Medicare Advantage documents

A new study on Medicare Advantage has found that the program’s lower use of post-acute care has a “spillover” effect when it comes to traditional Medicare plans. 

The research examined Medicare Advantage market penetration and the impact it has on how post-acute care is managed for both Medicare Advantage and traditional Medicare beneficiaries. Since Medicare Advantage incentivizes services that improve the quality of care and outcomes, it can influence both hospital discharge patterns and healthcare investments, study authors noted. 

The study, published Monday in Health Affairs, confirmed that a reduction in post-acute care use did not have an adverse impact on traditional Medicare patients’ short-term outcomes. 

Researchers from Brown and Harvard universities examined data for both traditional Medicare and Medicare Advantage beneficiaries from 2013 to 2018 who suffered congestive heart failure, hip fracture or a stroke — the three most common conditions associated with post-acute care. They focused on care initiated within a week after discharge from a hospital, total post-acute care spending, 30-day hospital readmissions for any reason, and 30-day mortality due to any cause.

Greater MA penetration was associated with a larger reduction in use of post-acute care for patients hospitalized for stroke and CHF compared with hip fracture.

“This may be because rehabilitation of patients with hip fracture typically requires immediate and more intensive care delivered in institutional settings,” the researchers reported, noting that more than 80% of those cases were still discharged to a skilled nursing facility or inpatient rehabilitation facility. 

The data indicated that greater market shares of Medicare Advantage and traditional Medicare ACOs resulted in better post-acute care for traditional Medicare beneficiaries, study authors said.

“It’s important to consider both direct effects on MA spending and indirect effects for [traditional Medicare], as well as potential financial losses for post-acute care providers in areas of high MA penetration. It’s also important for policymakers to consider how their decisions might impact Medicare beneficiaries’ access to post-acute care,” lead author Fangli Geng, a PhD candidate in the Program of Health Policy at Harvard University, told McKnights Long-Term Care News on Monday.

“Ultimately, we hope our research can help policymakers make more informed decisions when it comes to evaluating potential savings in alternative payment models within traditional Medicare,” Geng added.

One key takeaway for policymakers: Large-scale reductions in post-acute care use could lead to financial losses for skilled nursing facilities in areas of high MA penetration.

“If this increased penetration leads to downstream facility closures, it will become important to monitor access to post-acute care providers in areas with high MA penetration,” the study concluded.

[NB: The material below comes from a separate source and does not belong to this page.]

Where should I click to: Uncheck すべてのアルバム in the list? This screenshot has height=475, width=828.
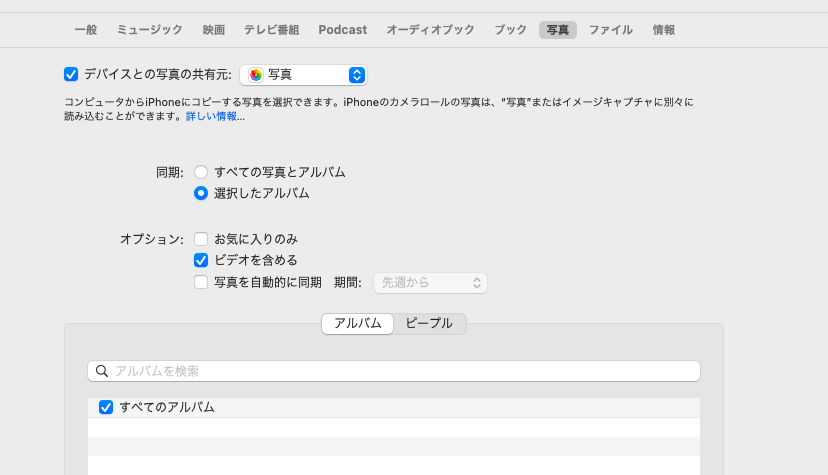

In 2022, 48% of eligible beneficiaries were enrolled in Medicare Advantage plans, which can pay out bonuses to providers with higher quality ratings. That incentivizes reducing waste and improving efficiency, the study noted. The year prior, 15% of total Medicare program spending was on post-acute care, making it a target area for savings, the researchers said.

The researchers also looked specifically at the role accountable care organizations (ACOs) played.

“We found that having more ACOs in an area actually strengthens the impact of Medicare Advantage plans on post-acute care use among traditional Medicare patients,” Geng said. “This could be because a greater ACO share may cause hospital discharge planners to be more receptive to shifting discharge settings in the context of [Medicare Advantage] penetration, thereby potentially magnifying the spillover effect.”

Other researchers on the study were Derek Lake, Brown University; David J. Meyers, PhD, Brown University; Linda J. Resnik, PhD, Brown University;  Joan M. Teno, MD, Brown University; Pedro Gozalo, PhD, Brown University and Providence Veterans Affairs Medical Center in Providence, RI; and David C. Grabowski, PhD, Harvard University.